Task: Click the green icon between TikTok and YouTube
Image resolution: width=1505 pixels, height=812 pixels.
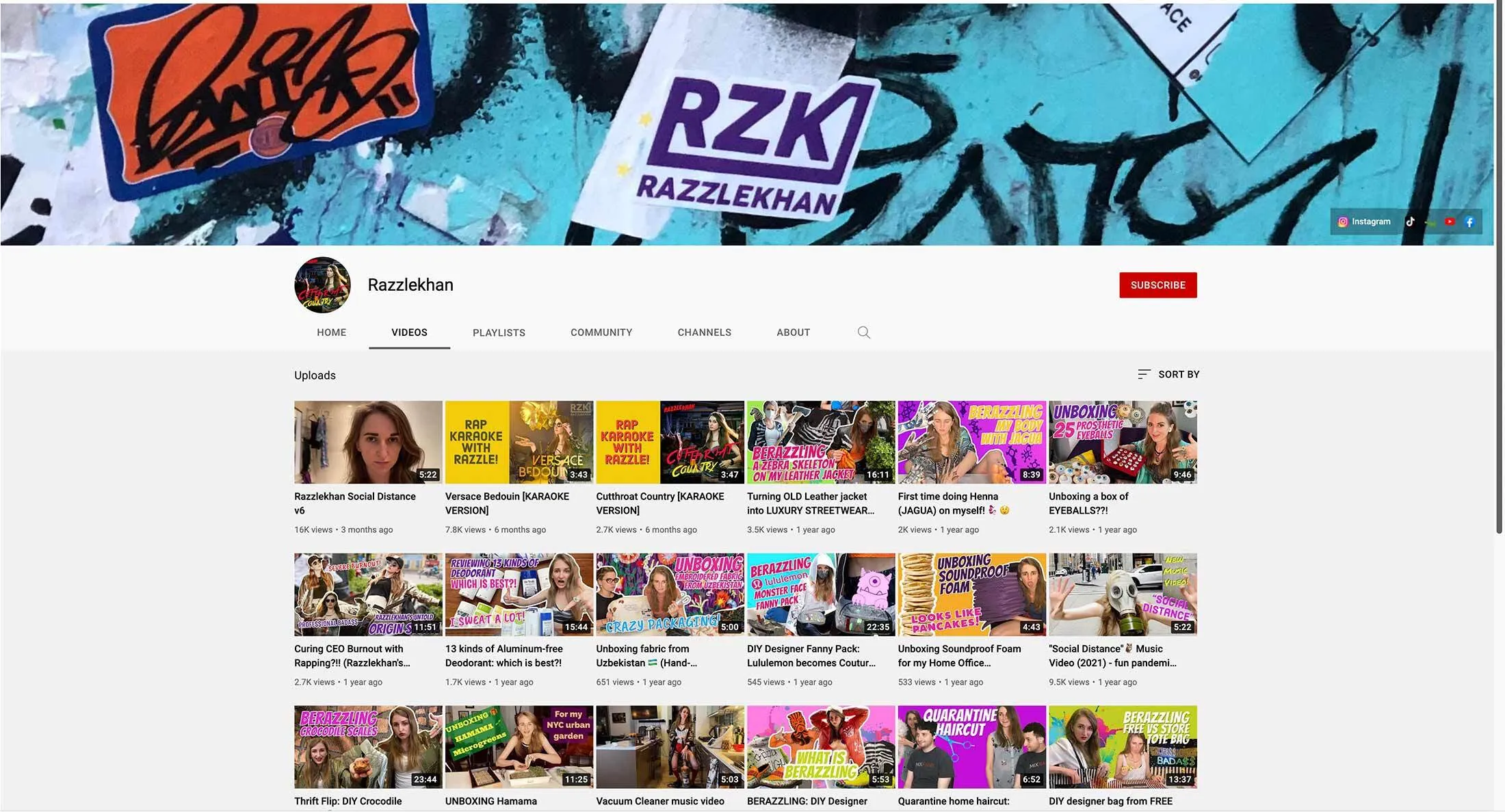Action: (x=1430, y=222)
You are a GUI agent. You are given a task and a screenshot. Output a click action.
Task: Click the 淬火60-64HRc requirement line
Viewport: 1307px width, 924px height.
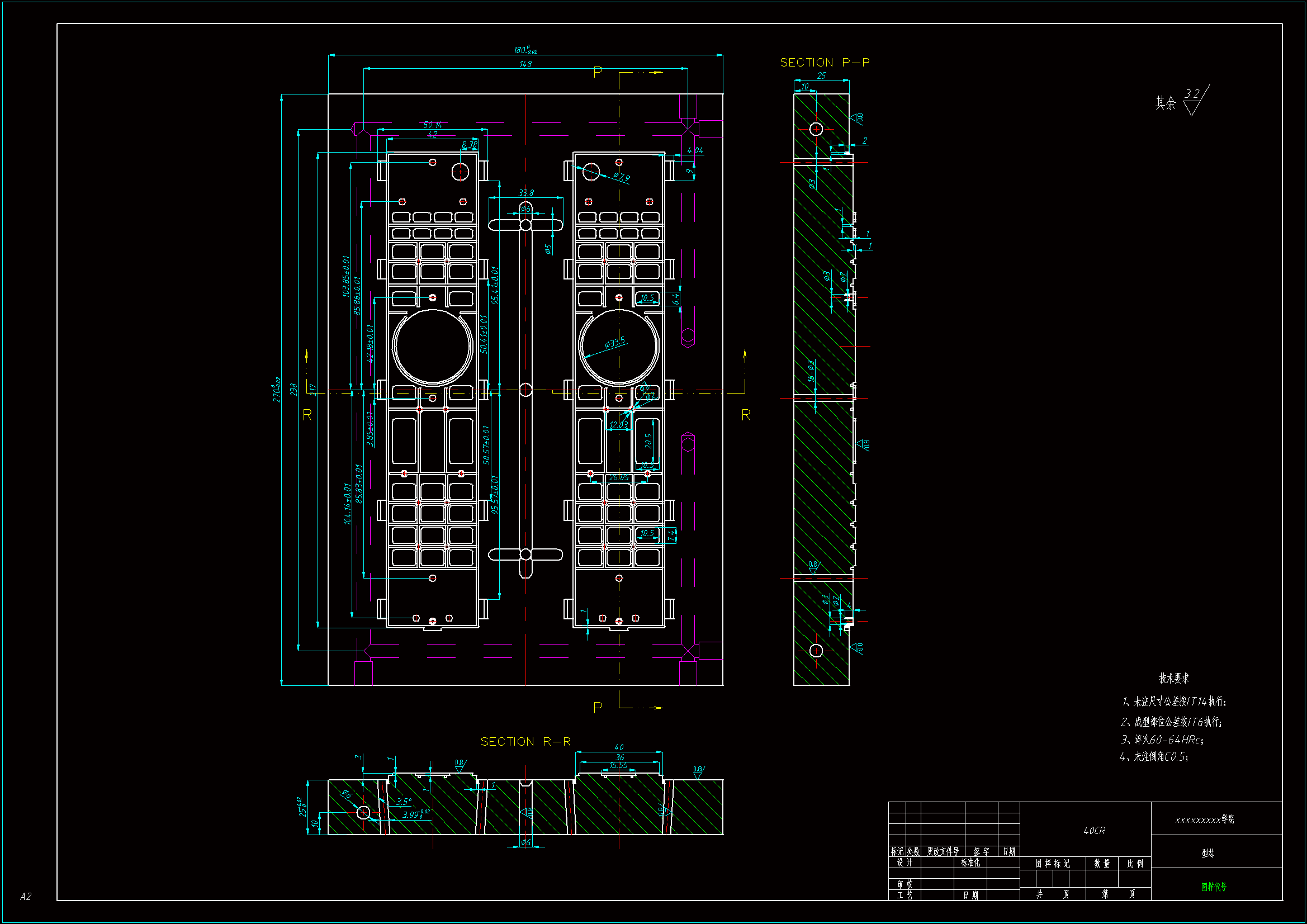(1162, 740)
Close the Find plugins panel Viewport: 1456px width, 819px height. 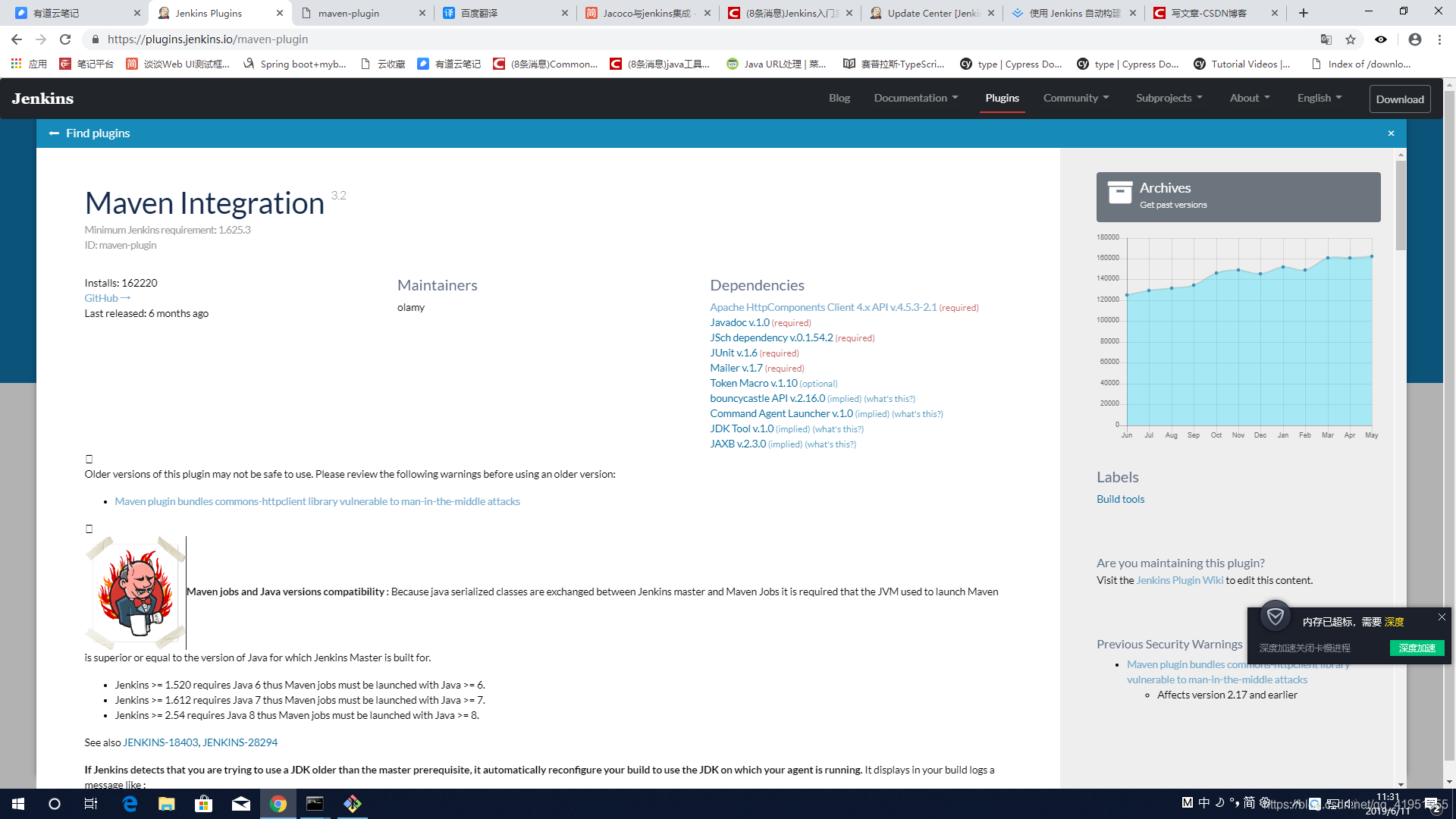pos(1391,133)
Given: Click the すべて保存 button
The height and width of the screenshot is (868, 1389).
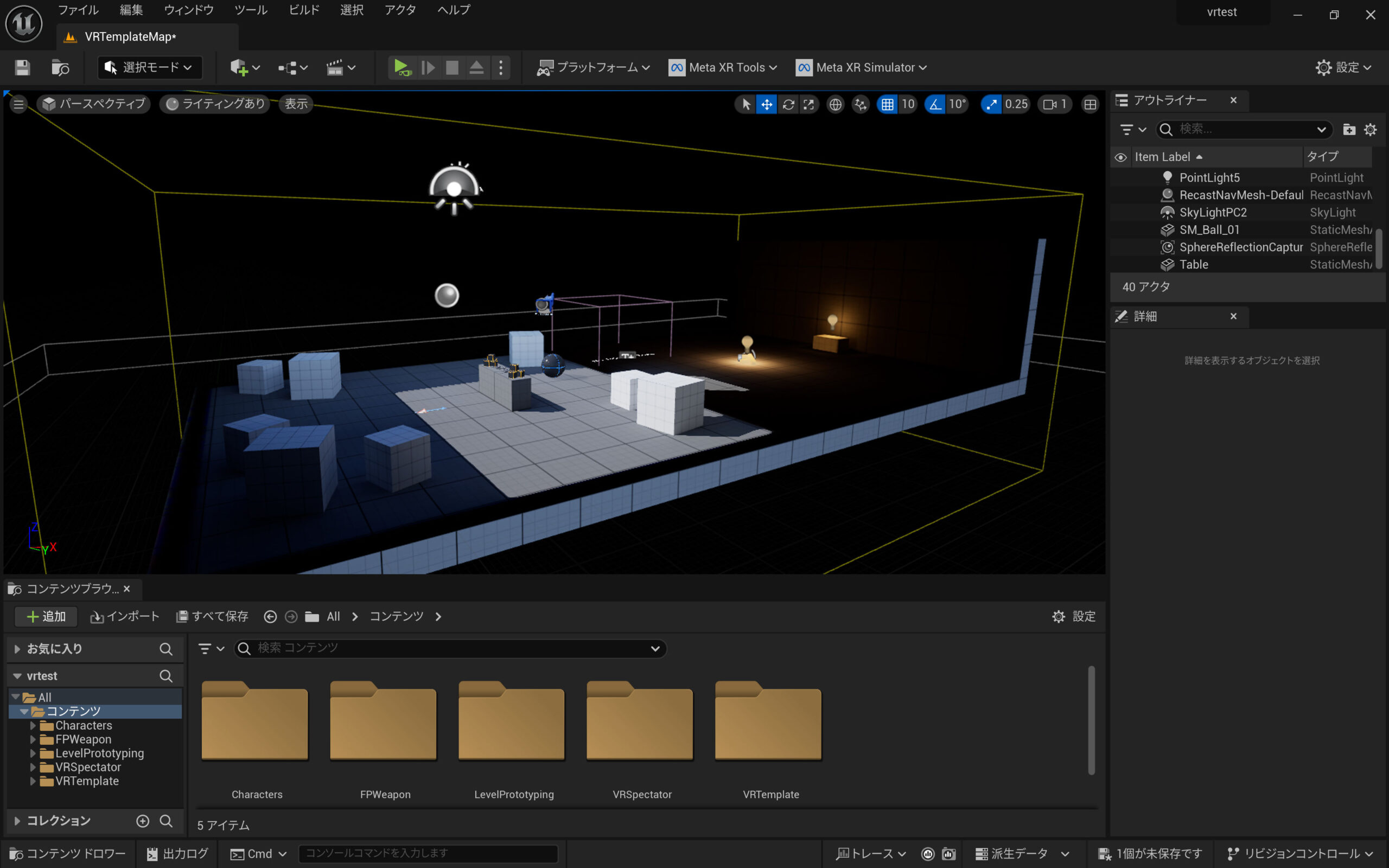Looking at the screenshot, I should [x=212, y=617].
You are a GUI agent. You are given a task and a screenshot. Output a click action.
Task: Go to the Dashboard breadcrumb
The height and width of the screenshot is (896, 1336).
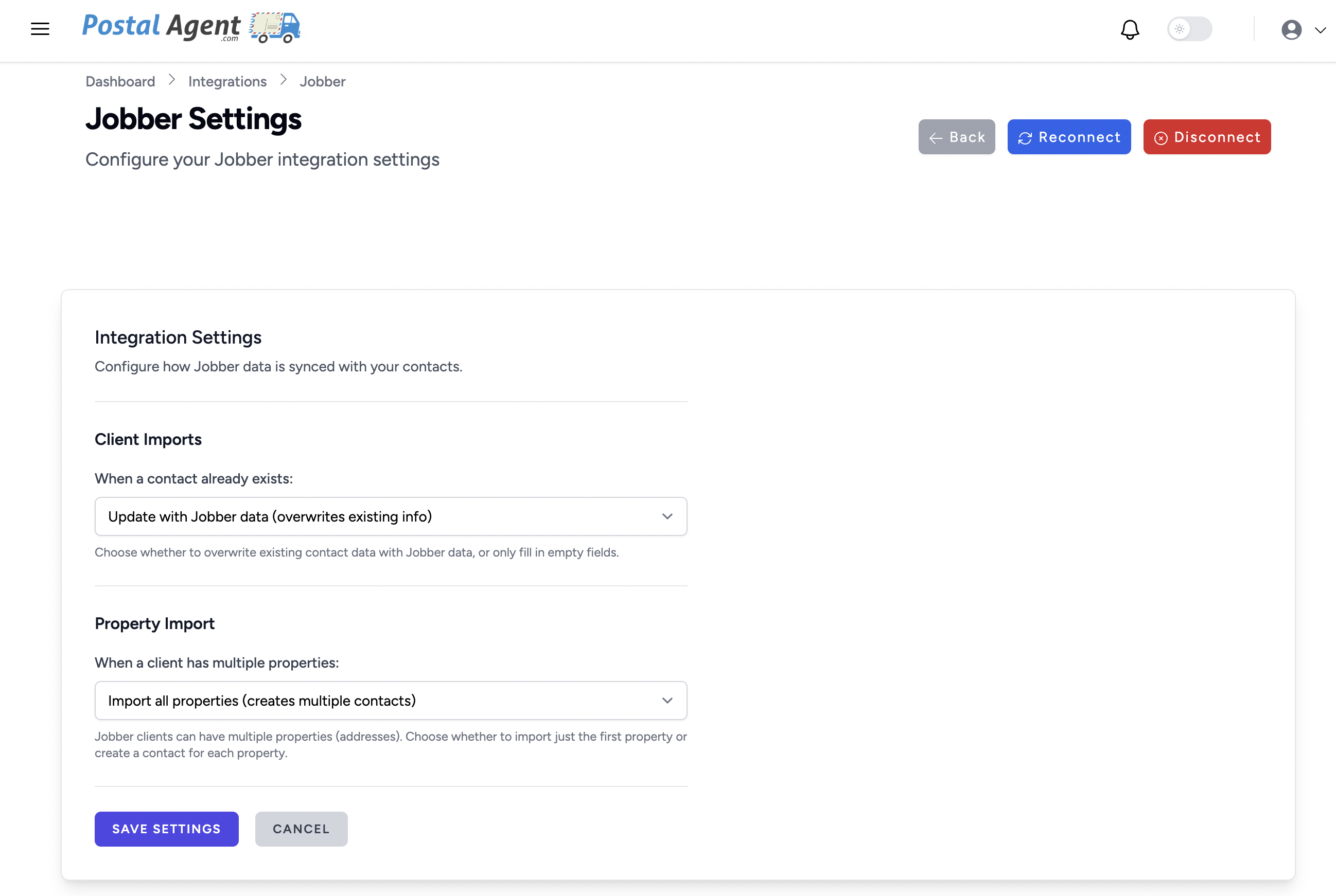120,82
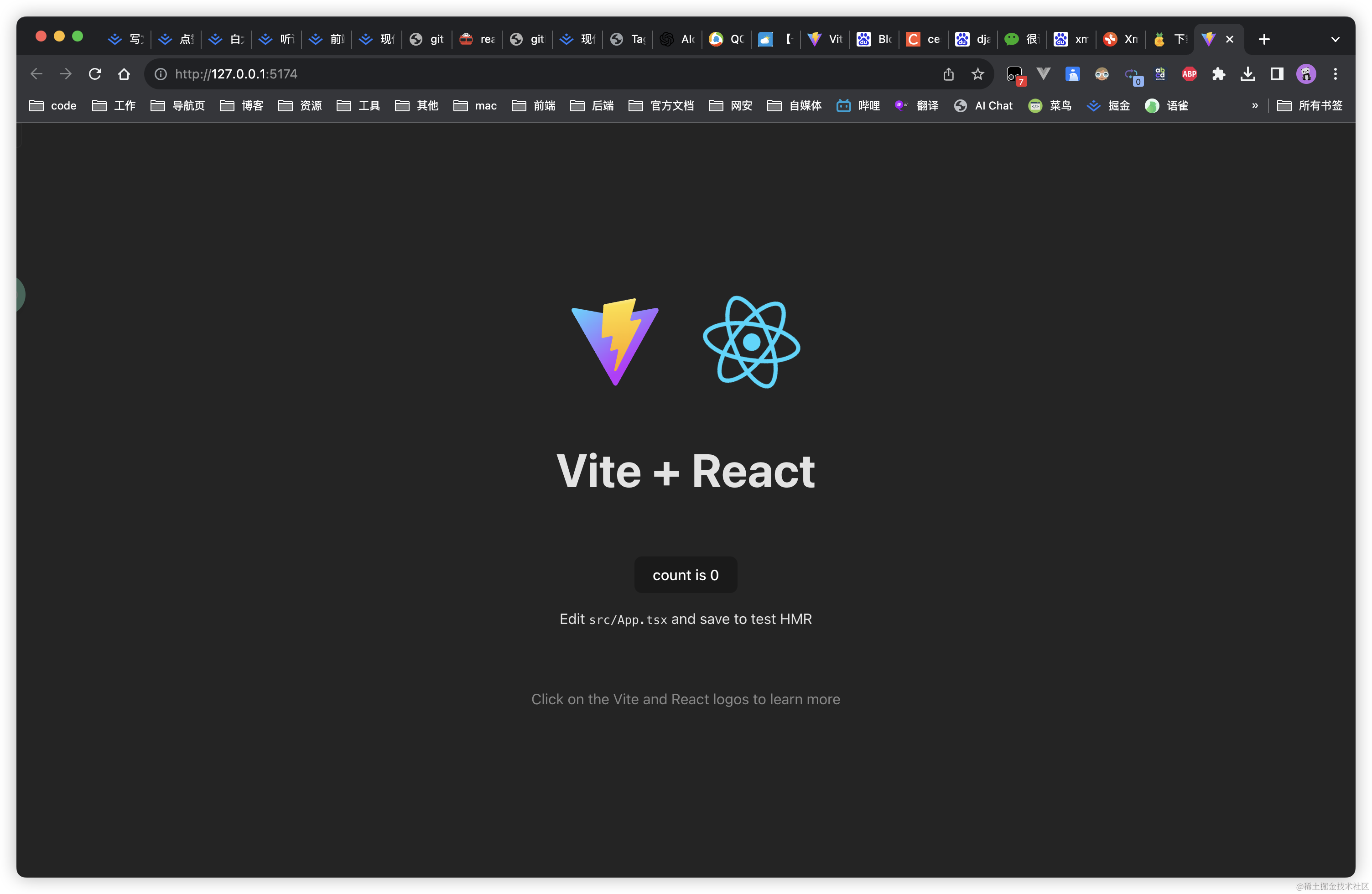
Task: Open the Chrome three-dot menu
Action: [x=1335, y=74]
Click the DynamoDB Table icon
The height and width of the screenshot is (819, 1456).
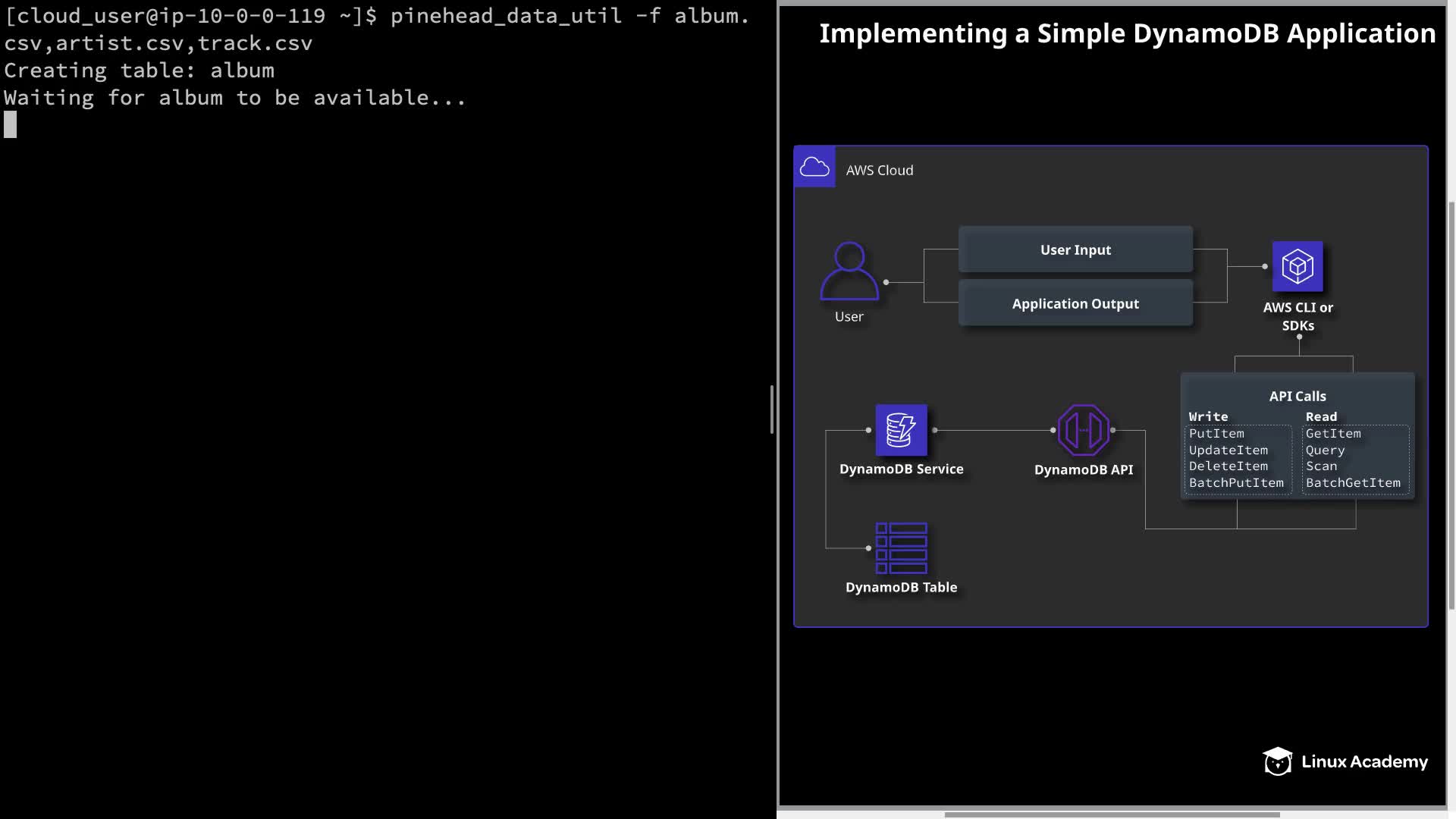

##############################

TRY IT
Word for word, give again the lines from the line holding "Task: Go to the Dashboard breadcrumb" through the last line of the material, both included; pictures are not part of the copy.

SOLUTION
Task: Go to the Dashboard breadcrumb
The height and width of the screenshot is (896, 1336).
120,82
Task: Open the Chrome three-dot menu
Action: [x=1335, y=74]
Click the DynamoDB Table icon
The height and width of the screenshot is (819, 1456).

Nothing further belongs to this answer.